**Assigned task:** Transcribe, word for word and without additions, each line below from the one containing "Task: Click the dark gray footer bar" through the one containing "The width and height of the screenshot is (868, 401).", both ends included.

+++

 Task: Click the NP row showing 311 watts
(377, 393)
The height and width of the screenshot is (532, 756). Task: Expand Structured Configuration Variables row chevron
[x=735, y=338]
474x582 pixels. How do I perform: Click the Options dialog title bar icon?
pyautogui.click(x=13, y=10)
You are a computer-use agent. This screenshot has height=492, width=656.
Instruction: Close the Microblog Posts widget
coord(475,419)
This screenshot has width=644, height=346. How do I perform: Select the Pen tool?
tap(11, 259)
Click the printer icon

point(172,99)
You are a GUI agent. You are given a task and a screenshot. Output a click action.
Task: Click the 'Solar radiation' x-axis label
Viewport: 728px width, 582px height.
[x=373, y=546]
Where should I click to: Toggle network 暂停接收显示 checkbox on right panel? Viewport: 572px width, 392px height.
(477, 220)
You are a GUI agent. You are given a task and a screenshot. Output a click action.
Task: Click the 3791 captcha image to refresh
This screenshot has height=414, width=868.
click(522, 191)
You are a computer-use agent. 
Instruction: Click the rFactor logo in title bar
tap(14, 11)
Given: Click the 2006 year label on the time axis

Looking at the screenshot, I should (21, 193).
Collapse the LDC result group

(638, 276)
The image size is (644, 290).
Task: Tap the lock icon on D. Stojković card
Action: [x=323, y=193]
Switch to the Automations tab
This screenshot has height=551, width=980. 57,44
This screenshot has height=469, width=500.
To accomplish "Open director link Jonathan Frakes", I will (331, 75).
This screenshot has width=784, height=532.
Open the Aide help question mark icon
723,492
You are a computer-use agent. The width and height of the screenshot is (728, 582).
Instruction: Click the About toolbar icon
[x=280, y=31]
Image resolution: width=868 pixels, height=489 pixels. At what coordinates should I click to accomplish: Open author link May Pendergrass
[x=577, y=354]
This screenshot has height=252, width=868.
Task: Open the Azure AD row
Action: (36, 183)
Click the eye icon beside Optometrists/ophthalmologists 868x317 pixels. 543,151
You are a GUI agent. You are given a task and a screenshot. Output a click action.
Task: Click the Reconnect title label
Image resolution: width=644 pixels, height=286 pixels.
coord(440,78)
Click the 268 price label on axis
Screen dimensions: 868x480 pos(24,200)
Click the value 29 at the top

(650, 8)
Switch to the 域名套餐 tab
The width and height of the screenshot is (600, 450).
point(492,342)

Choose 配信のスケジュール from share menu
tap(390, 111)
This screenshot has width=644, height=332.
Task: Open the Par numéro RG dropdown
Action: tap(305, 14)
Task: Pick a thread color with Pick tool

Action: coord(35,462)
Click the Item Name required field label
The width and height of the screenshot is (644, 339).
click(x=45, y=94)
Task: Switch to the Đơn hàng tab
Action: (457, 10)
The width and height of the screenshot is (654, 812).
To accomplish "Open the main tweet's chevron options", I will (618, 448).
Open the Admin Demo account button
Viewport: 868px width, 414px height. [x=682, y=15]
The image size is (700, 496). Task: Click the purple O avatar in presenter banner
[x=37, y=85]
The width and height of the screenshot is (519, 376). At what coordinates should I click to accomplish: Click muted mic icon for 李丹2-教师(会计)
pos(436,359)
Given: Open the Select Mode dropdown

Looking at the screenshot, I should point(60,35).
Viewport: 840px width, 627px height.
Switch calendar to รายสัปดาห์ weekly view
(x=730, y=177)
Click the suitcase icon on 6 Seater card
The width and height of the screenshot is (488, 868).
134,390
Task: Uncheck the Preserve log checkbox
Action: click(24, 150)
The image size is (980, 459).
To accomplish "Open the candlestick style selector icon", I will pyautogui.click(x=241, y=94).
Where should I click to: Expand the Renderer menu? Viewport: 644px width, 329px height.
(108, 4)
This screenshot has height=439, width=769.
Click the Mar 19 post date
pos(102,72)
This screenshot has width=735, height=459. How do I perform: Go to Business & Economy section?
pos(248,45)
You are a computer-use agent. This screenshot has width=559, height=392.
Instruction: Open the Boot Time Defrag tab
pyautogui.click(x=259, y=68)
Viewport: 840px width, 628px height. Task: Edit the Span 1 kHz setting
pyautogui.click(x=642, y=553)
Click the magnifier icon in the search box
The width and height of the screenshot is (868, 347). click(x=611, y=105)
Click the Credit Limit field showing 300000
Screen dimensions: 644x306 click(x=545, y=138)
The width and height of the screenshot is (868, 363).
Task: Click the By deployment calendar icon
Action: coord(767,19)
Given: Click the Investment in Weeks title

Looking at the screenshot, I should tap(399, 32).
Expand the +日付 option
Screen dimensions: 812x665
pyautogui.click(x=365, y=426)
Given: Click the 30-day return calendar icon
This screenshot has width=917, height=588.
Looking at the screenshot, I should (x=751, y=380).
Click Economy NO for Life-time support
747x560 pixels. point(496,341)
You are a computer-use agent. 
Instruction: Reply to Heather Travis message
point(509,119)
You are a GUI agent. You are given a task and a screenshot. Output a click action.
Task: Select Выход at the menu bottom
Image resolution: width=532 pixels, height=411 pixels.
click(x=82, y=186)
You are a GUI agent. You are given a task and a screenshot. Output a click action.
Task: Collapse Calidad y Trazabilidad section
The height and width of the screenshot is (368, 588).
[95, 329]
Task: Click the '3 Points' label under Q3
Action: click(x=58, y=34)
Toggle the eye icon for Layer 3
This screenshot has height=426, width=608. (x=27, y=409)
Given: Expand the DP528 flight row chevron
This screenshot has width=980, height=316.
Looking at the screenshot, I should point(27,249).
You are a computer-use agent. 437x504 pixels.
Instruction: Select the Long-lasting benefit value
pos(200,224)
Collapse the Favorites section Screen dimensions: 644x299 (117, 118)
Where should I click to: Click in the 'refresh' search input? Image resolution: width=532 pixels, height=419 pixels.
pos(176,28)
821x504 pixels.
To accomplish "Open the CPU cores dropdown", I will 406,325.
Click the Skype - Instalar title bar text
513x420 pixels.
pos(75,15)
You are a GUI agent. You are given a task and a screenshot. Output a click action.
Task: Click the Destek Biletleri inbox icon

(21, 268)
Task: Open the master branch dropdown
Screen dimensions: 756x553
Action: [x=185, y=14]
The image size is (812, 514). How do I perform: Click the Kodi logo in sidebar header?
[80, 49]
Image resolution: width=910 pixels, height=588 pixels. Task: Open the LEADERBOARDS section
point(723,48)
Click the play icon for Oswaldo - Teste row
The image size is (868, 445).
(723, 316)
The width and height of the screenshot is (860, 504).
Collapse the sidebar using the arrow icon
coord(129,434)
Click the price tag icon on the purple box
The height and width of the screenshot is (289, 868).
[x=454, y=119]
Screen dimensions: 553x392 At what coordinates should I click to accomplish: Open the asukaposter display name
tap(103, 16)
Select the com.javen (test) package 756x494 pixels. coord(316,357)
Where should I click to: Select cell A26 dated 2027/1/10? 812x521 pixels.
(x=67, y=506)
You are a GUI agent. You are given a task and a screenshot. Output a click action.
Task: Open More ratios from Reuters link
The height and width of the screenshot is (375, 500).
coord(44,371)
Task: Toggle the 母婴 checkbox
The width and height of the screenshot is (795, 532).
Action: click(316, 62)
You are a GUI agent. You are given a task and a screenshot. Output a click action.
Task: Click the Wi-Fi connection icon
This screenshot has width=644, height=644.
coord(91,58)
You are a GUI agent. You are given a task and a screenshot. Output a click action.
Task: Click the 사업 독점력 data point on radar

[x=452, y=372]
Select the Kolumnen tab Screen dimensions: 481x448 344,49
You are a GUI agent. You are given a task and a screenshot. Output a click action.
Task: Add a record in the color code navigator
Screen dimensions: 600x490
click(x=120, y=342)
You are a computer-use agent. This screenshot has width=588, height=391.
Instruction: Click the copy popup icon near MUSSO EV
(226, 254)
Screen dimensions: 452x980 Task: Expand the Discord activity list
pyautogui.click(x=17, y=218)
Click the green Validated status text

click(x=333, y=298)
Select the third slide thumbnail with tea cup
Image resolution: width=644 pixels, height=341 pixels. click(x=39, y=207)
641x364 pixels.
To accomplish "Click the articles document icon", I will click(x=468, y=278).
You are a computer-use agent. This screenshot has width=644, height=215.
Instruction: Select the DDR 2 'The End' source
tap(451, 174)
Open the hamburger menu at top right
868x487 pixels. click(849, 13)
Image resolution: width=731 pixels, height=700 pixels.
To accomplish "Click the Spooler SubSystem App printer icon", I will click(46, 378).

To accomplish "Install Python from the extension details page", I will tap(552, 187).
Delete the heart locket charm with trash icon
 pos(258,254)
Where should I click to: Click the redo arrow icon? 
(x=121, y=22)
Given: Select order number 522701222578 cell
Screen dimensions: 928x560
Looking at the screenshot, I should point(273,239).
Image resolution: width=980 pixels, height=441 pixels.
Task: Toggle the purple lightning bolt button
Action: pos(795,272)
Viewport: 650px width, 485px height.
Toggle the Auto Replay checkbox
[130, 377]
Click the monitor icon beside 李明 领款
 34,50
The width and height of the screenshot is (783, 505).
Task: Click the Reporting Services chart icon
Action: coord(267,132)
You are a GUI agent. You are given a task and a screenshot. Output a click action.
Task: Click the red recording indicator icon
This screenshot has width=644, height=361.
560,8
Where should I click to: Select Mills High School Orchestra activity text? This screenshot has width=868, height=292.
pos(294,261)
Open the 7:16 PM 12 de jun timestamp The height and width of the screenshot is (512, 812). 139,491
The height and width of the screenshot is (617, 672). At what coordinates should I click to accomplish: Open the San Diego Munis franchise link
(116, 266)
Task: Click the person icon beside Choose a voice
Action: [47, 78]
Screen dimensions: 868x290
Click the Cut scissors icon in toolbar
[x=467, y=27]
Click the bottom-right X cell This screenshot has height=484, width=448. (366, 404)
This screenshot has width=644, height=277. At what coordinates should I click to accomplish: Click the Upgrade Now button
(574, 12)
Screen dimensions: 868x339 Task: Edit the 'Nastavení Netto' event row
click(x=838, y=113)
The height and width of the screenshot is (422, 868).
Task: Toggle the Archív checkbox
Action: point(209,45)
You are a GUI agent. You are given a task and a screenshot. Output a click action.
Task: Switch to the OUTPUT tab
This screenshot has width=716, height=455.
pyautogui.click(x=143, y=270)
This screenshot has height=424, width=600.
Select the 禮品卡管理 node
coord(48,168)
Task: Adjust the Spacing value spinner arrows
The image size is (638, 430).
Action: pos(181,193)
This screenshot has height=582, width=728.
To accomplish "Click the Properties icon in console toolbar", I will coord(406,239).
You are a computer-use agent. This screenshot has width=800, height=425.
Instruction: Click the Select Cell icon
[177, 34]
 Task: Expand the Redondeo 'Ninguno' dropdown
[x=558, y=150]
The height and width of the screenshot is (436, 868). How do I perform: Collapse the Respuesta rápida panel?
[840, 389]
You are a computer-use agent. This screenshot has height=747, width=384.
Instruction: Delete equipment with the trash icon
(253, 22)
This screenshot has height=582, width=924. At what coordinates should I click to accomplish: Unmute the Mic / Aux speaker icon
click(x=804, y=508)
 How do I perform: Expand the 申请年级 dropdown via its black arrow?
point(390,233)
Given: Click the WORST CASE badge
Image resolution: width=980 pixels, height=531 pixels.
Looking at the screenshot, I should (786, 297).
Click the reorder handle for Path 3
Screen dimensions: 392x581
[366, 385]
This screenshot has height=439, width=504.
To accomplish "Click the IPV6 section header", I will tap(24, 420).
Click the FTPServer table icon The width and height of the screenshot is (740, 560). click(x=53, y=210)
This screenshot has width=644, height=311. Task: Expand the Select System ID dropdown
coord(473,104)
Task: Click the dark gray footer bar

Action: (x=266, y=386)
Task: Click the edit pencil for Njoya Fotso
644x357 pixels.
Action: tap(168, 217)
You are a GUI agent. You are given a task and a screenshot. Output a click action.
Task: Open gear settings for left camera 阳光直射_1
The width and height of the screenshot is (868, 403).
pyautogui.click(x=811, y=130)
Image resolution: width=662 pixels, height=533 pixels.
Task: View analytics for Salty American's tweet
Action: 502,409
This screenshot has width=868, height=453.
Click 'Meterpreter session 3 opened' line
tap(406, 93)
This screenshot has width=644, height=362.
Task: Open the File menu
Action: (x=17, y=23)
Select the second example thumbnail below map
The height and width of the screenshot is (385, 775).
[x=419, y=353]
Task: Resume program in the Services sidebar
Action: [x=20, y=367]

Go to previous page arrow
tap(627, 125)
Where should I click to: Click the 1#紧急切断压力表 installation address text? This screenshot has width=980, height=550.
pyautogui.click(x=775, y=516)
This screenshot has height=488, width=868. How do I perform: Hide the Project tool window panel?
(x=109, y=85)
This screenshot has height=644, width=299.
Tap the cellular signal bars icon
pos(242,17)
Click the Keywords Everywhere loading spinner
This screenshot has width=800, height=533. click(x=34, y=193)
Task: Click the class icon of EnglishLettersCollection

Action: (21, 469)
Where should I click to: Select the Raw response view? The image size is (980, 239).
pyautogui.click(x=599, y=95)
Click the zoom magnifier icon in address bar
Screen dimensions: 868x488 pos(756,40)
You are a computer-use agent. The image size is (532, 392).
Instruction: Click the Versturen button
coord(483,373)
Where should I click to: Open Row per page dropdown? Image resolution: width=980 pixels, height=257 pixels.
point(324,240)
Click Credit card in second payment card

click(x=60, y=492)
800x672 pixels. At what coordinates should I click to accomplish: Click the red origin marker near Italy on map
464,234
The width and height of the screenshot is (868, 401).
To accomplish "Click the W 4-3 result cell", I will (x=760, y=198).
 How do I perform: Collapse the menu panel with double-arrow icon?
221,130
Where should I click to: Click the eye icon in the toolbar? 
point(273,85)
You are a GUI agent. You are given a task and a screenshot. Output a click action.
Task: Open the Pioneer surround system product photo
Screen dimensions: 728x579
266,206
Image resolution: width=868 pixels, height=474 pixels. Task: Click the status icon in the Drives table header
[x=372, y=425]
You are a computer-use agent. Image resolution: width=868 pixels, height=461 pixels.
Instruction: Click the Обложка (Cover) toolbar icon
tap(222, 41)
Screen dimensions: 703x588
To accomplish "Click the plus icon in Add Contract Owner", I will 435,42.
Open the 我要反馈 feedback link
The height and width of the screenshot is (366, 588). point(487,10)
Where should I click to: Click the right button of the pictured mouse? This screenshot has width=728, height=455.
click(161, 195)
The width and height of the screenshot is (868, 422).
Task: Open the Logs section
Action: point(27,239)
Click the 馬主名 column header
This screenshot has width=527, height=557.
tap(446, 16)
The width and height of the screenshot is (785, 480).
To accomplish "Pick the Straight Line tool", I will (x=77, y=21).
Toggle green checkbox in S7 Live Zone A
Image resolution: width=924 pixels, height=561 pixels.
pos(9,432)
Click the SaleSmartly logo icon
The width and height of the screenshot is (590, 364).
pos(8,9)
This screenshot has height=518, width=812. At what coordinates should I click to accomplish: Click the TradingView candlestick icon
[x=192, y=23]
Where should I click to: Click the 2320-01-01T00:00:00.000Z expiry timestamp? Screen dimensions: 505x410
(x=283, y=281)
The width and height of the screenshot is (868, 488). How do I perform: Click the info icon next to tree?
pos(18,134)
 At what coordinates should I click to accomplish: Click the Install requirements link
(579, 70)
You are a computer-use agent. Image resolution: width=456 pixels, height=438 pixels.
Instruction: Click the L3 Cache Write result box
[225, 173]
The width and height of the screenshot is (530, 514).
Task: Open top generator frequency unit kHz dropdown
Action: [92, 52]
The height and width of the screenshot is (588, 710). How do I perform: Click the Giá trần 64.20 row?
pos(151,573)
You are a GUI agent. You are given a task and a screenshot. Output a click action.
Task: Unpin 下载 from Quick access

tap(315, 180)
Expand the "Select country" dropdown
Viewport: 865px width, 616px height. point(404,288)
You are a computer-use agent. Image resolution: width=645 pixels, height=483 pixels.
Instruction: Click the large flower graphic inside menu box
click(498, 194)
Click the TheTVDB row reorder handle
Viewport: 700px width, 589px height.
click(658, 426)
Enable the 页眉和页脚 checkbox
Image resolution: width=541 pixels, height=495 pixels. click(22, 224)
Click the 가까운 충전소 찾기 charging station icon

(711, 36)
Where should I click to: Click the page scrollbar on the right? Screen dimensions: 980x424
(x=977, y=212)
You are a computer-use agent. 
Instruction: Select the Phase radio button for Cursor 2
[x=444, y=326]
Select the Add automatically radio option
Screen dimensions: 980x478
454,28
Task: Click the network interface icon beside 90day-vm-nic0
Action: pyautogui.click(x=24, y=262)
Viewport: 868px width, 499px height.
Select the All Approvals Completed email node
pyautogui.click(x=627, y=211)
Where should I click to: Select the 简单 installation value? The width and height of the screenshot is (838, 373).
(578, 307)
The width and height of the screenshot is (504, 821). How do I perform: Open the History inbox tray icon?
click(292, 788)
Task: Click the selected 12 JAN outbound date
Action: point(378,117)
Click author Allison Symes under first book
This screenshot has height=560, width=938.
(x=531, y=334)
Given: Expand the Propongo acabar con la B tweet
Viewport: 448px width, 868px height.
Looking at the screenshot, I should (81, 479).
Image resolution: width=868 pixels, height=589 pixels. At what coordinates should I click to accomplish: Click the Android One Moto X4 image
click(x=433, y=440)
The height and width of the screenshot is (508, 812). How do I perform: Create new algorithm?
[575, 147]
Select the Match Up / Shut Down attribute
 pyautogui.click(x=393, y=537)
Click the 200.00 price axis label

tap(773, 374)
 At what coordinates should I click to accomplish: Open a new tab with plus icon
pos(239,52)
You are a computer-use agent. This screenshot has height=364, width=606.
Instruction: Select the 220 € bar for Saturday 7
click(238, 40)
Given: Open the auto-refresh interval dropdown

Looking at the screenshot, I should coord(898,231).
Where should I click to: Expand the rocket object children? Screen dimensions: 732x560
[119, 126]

+++

**Answer section:**
Task: Click the dark gray footer bar

Action: (x=266, y=386)
Task: Click the edit pencil for Njoya Fotso
644x357 pixels.
Action: tap(168, 217)
You are a GUI agent. You are given a task and a screenshot. Output a click action.
Task: Open gear settings for left camera 阳光直射_1
The width and height of the screenshot is (868, 403).
pyautogui.click(x=811, y=130)
Image resolution: width=662 pixels, height=533 pixels.
Task: View analytics for Salty American's tweet
Action: 502,409
This screenshot has width=868, height=453.
Click 'Meterpreter session 3 opened' line
tap(406, 93)
This screenshot has width=644, height=362.
Task: Open the File menu
Action: (x=17, y=23)
Select the second example thumbnail below map
The height and width of the screenshot is (385, 775).
[x=419, y=353]
Task: Resume program in the Services sidebar
Action: [x=20, y=367]

Go to previous page arrow
tap(627, 125)
Where should I click to: Click the 1#紧急切断压力表 installation address text? This screenshot has width=980, height=550.
pyautogui.click(x=775, y=516)
This screenshot has height=488, width=868. How do I perform: Hide the Project tool window panel?
(x=109, y=85)
This screenshot has height=644, width=299.
Tap the cellular signal bars icon
pos(242,17)
Click the Keywords Everywhere loading spinner
This screenshot has width=800, height=533. click(x=34, y=193)
Task: Click the class icon of EnglishLettersCollection

Action: (21, 469)
Where should I click to: Select the Raw response view? The image size is (980, 239).
pyautogui.click(x=599, y=95)
Click the zoom magnifier icon in address bar
Screen dimensions: 868x488 pos(756,40)
You are a computer-use agent. The image size is (532, 392).
Instruction: Click the Versturen button
coord(483,373)
Where should I click to: Open Row per page dropdown? Image resolution: width=980 pixels, height=257 pixels.
point(324,240)
Click Credit card in second payment card

click(x=60, y=492)
800x672 pixels. At what coordinates should I click to accomplish: Click the red origin marker near Italy on map
464,234
The width and height of the screenshot is (868, 401).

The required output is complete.